US can't fix it all alone - Barack Obama

US President Barack Obama told world leaders yesterday to stop blaming America and join him in confronting challenges like Iran and North Korea's nuclear programmes and the war in Afghanistan. In his first speech to the assembly since taking office in...

US President Barack Obama told world leaders yesterday to stop blaming America and join him in confronting challenges like Iran and North Korea's nuclear programmes and the war in Afghanistan.

In his first speech to the assembly since taking office in January, Mr Obama pledged US global engagement but said the US could not shoulder the responsibility alone.

"Those who used to chastise America for acting alone in the world cannot now stand by and wait for America to solve the world's problems alone," Mr Obama said.

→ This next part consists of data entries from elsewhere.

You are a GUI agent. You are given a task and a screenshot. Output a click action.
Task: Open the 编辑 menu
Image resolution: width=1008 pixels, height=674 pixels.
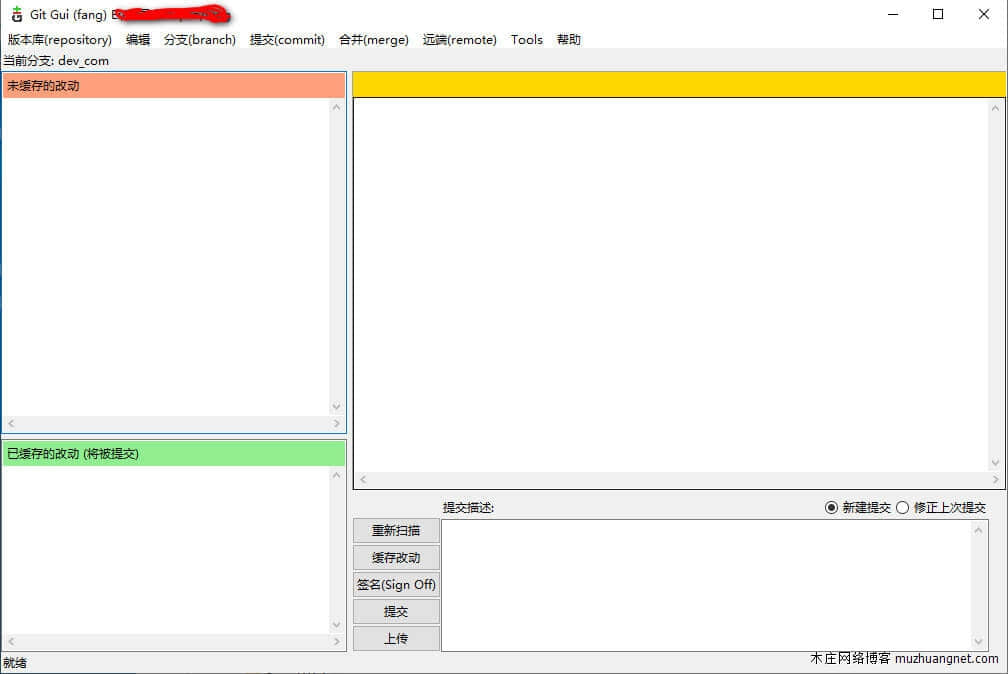coord(138,40)
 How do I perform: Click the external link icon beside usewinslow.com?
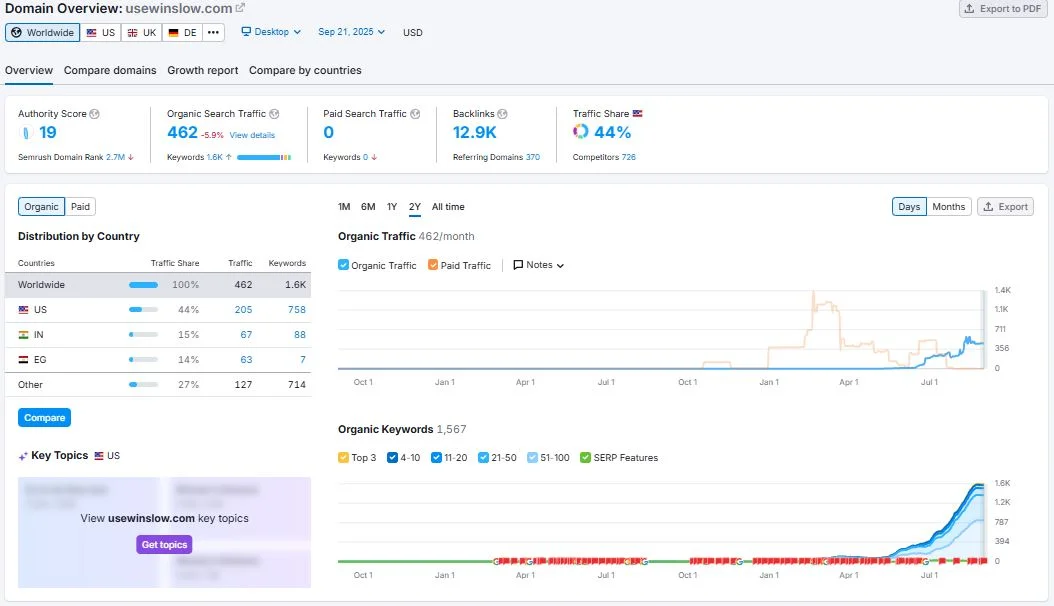tap(240, 8)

Leaders of Libya and Brazil, speaking at the annual UN General Assembly gathering, both questioned the world's political and economic balance, reflecting deep unease exacerbated by the global economic crisis.

The US leader, enjoying a glo-bal spotlight, urged international leaders to move beyond "an almost reflexive anti-Americanism, which too often has served as an excuse for collective inaction."

Meanwhile Muammar Gaddafi, in his first address to the UN in 40 years as Libya's autocratic ruler, yesterday accused major powers on the Security Council of betraying the principles of the UN charter. "The preamble (of the charter) says all nations are equal whether they are small or big," Colonel Gaddafi said in a long, rambling speech during which he chastised his audience for falling asleep.

After reading from a copy of the UN charter, Col Gaddafi condemned the veto power held by five permanent members of the council, at one point referring to it as the "terror council." Speaking through an interpreter, he said: "The veto is against the charter, we do not accept it and we do not acknowledge it."

Clad in a copper-colored robe with an emblem of Africa pinned over his chest, the Libyan leader dropped his paperback copy of the charter on the podium several times before tossing it over his shoulder.

Col Gaddafi, who touched on subjects ranging from the assassination of US President John F. Kennedy, the US invasion of Grenada and free medicine for the world's children, spoke for one hour and 35 minutes.

Mr Obama, who will host a Group of 20 nations summit in Pittsburgh this week, also pledged to work with allies to strengthen financial regulation to "put an end to the greed, excess and abuse that led us into disaster."

Mr Obama was among the first major speakers at the gathering, which brings more than 100 heads of state and government together to air issues ranging from nuclear proliferation and international terrorism to climate change and global poverty.

UN Secretary General Ban Ki-moon, opening the meeting, urged delegates to put their differences behind them.

"If ever there were a time to act in a spirit of renewed multilateralism - a moment to create a United Nations of genuine collective action - it is now," he said.

Mr Obama has brought a new tone in US foreign policy, stressing cooperation and consultation over the unilateralism of his predecessor, George W. Bush.

But while the applause he received at the United Nations was testament to Mr Obama's global popularity, the new approach has delivered few concrete foreign policy achievements.